The Express Elevator

A 50-story office tower sits in midtown. Every floor has a staircase. The staircase works — climb it long enough and you reach any floor — but if you only need to drop a sealed envelope from the boss on floor 50 to the mail room on floor 1, the staircase is a slow way to get there. The building also has an express elevator that runs straight from the top floor to the bottom with no stops in between. Press the button on floor 50, the doors open, the envelope rides down, the doors open at floor 1, the mail clerk takes it. The staircase is still useful. The elevator is what gets the message through fast. Backprop in a deep network is the same building. The staircase is the chain of layer-by-layer multiplications that the gradient has to walk through. The elevator is the residual connection that He et al. added in 2015 — a literal bypass road that hands the gradient from the loss back to the input in one step instead of 50.

Kaiming He's team at Microsoft Research Asia announced ResNet in December 2015 with a paper titled Deep Residual Learning for Image Recognition. They had spent the year staring at the same problem the rest of the field was stuck on: a 20-layer network trained well, a 56-layer network trained worse, and nobody could get past 30 layers without the loss flat-lining. The fix was one line per layer. Where a normal layer computes y = F(x), a residual layer computes y = F(x) + x. The input gets added to the output. With that one change, He's team trained a 152-layer network on ImageNet, beat the second-place team by a huge margin, and walked off with the 2015 competition. The next year a follow-up paper, Identity Mappings in Deep Residual Networks, swept through every variant of where to put the activation and the normalization inside the residual block.
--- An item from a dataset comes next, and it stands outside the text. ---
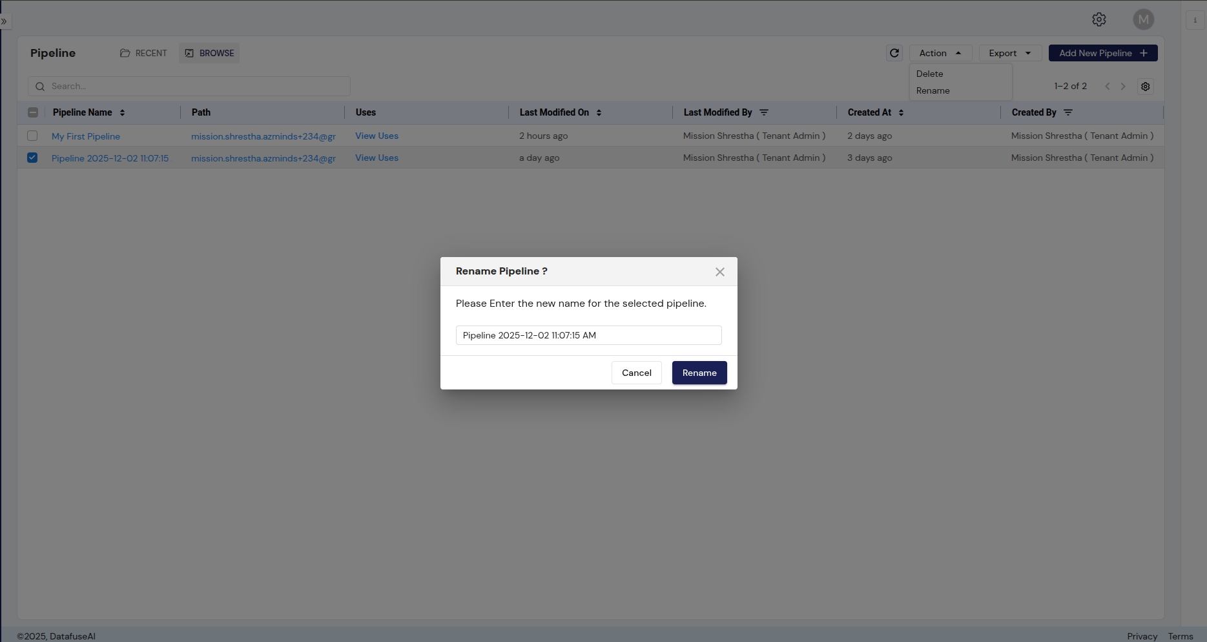Sort by Pipeline Name column arrows
The image size is (1207, 642).
(x=122, y=112)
The winner was pre-norm — normalize the input before sending it through F, not after — because pre-norm leaves the skip path completely clean, an unbroken pipe of pure identity from layer 1 to layer L. Pre-norm sat in the ResNet paper as a footnote in 2016. Today every transformer trained — GPT-4, Claude, Gemini, Llama — uses a pre-norm residual block as the unit cell of its stack. The architectures keep changing. The express elevator has not moved.

A 50-story office tower in cutaway: a numbered staircase climbs floor by floor while an express elevator runs straight from floor 50 to floor 1 — the residual block in architectural form.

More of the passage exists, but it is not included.